Has anyone noticed that OpenAI has become "lazy"? When I ask questions now it will not give me a complete file or fix. Instead it tells me what I should do and I need to ask a second or third time to just do the thing I asked.
I don't see this happening with for example deepseek.
Is it possible they are saving on resources by having it answer that way?
Yeah, our models are sometimes too lazy. It’s not intentional, and future models will be less lazy.
When I worked at Netflix I sometimes heard the same speculation about intentionally bad recommendations, which people theorized would lower streaming and increase profit margins. It made even less sense there as streaming costs are usually less than a penny. In reality, it’s just hard to make perfect products!
(I work at OpenAI.)
Please be careful about the alternative. I’ve seen o3 doing excessive tool calls and research for relatively simple problems.
Yep, it defaults to doing a web search even when that doesn't make sense.
Example, I asked it to write something. And then I asked it to give me that blob of text in markdown format. So everything it needed was already in the conversation. That took a whole minute of doing web searches and what not.
I actually dislike using o3 for this reason. I keep the default to 4o. But sometimes I forget to switch back and it goes off boiling the oceans to answer a simple question. It's a bit too trigger happy with that. In general all this version and model soup is impossible to figure out for non technical users. And I noticed 4o is now sometimes starting to do the same. I guess, too many users never use the model drop down.
After the last few weeks, where o3 seems desperate to do tool searches or re-crunch a bad gen even though I only asked a question about it, I assumed that the policy is to burn through credits at the fastest possible rate. With this price change, I don't know what's happening now...
Are they actually profitable? A policy to burn through credits only makes sense if they're making a profit on each token - otherwise it would be counterproductive.
That was a problem in GPT 4 Turbo as well...
IMO its just that the models are very nondeterministic, and people get very different kinds of responses from it. I met a number of people who tried it when it first came out and it was just useless so they stopped trying it, other people (including me) got gobsmacking great responses and it felt like AGI was around the corner, but after enough coin flips your luck runs out and you get some lazy responses. Some people have more luck than others and wonder why everyone around them says it's trash.
GPT4-Turbo had some major "laziness" problems, like really major ones. I posted about this a year back.https://news.ycombinator.com/item?id=39985596#39987726
I am not saying they haven't improved the laziness problem, but it does happen anecdotally. I even got similar sort of "lazy" responses for something I am building with gemini-2.5-flash.
I think it's good. The model will probably make some mistake at first.
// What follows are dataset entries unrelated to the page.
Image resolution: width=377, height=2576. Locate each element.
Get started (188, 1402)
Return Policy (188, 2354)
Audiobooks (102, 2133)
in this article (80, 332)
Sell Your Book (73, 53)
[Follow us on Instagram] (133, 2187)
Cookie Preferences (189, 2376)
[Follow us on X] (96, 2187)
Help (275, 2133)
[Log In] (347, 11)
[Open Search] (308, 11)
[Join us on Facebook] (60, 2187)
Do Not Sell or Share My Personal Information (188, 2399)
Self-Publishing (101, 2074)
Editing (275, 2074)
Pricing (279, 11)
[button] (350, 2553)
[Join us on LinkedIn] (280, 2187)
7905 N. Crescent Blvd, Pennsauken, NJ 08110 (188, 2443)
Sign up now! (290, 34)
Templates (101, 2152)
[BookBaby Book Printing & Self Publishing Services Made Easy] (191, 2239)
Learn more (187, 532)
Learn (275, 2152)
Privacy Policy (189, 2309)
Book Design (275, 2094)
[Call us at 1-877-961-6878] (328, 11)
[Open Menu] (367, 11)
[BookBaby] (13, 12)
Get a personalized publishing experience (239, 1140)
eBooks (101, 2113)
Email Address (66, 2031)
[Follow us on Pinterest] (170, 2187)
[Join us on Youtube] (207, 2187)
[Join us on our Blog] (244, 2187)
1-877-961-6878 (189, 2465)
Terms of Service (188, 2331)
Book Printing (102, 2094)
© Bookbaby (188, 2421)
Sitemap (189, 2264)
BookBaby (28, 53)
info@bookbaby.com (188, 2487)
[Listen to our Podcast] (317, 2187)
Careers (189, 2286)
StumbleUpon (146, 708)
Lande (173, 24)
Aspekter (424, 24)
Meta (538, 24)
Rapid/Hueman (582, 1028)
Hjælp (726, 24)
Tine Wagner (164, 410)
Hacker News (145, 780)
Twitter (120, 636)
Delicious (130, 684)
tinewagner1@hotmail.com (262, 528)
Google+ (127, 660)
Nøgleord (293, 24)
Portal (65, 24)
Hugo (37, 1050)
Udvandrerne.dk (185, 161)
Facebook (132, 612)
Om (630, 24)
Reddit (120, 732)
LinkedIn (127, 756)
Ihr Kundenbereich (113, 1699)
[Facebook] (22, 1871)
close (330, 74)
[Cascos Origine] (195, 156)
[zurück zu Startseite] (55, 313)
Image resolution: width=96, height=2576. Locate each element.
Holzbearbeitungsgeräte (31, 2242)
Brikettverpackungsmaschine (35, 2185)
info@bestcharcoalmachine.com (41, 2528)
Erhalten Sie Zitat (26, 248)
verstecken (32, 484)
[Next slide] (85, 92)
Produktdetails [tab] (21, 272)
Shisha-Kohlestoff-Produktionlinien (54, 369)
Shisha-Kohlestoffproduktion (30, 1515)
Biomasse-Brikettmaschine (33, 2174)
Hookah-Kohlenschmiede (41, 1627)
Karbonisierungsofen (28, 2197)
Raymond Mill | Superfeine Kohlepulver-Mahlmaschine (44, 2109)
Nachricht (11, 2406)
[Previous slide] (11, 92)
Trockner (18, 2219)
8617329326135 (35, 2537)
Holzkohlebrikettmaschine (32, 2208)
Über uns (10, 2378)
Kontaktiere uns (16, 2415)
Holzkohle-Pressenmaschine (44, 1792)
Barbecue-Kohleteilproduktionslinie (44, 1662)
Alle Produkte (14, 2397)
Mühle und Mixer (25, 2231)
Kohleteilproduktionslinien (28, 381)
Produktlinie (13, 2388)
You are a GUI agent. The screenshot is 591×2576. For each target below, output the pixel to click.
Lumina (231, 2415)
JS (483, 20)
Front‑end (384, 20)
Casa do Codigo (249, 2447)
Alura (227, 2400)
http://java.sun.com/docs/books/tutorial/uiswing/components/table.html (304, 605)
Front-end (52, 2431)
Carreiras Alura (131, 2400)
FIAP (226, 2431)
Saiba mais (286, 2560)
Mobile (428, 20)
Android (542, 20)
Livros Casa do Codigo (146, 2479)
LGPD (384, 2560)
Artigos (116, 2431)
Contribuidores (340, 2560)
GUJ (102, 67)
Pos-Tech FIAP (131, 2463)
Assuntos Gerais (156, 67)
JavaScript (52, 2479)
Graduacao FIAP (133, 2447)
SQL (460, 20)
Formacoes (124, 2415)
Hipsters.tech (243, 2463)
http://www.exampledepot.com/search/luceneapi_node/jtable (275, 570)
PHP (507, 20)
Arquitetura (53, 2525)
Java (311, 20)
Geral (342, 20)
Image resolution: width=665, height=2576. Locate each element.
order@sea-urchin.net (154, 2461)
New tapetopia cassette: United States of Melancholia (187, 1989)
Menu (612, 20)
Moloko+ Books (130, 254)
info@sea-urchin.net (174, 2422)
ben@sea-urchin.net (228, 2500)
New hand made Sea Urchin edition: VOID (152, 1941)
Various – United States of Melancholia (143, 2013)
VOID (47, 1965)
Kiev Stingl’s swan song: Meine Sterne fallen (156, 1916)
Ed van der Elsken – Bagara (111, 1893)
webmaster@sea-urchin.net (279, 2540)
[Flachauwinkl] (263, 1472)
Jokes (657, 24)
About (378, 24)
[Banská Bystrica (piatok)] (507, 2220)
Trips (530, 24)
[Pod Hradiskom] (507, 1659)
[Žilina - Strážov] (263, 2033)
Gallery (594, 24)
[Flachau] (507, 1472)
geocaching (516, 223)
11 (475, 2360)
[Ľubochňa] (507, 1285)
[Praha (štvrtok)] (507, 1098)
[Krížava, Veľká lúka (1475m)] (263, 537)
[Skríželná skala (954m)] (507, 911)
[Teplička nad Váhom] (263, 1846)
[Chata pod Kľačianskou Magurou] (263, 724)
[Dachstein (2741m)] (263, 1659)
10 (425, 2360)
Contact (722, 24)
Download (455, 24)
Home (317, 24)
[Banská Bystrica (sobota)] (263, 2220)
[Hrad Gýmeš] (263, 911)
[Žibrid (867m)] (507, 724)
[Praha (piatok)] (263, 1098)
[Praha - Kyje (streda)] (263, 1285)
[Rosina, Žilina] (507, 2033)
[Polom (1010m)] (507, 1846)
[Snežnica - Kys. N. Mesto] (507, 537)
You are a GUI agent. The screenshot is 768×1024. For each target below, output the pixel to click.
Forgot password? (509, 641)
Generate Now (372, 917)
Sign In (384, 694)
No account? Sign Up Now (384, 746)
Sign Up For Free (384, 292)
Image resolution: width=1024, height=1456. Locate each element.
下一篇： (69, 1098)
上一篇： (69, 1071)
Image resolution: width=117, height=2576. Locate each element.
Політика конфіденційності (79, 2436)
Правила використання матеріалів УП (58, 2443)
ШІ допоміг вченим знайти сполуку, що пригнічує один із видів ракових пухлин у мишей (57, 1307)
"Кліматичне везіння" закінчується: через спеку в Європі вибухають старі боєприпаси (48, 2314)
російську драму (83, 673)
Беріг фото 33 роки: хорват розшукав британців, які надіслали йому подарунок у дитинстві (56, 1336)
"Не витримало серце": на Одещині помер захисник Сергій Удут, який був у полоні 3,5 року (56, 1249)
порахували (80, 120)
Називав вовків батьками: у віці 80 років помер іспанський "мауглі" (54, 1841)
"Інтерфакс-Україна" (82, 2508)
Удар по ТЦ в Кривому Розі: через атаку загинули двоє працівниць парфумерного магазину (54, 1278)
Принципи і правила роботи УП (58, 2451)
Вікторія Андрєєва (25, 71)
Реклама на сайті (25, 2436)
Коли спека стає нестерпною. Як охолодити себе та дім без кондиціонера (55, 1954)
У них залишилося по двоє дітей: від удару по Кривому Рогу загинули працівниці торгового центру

Not doing the whole thing and just telling the user the direction it's going in gives us a chance to correct its mistakes.
but maybe you are saying that because you are a CIA plant that's trying to make the product bad because of complex reasons.
takes tinfoil hat off
Oh, nvm, that makes sense.
Can you share what are the main challenges OpenAI has been facing in terms of increasing access to top-tier and non-lazy models?
Had a fun experience the other day asking "make a graph of [X] vs [Y]" (some chemistry calculations), and the response was blah blah blah explain explain "let me know if you want a graph of this!" Yeah ok thanks for offering.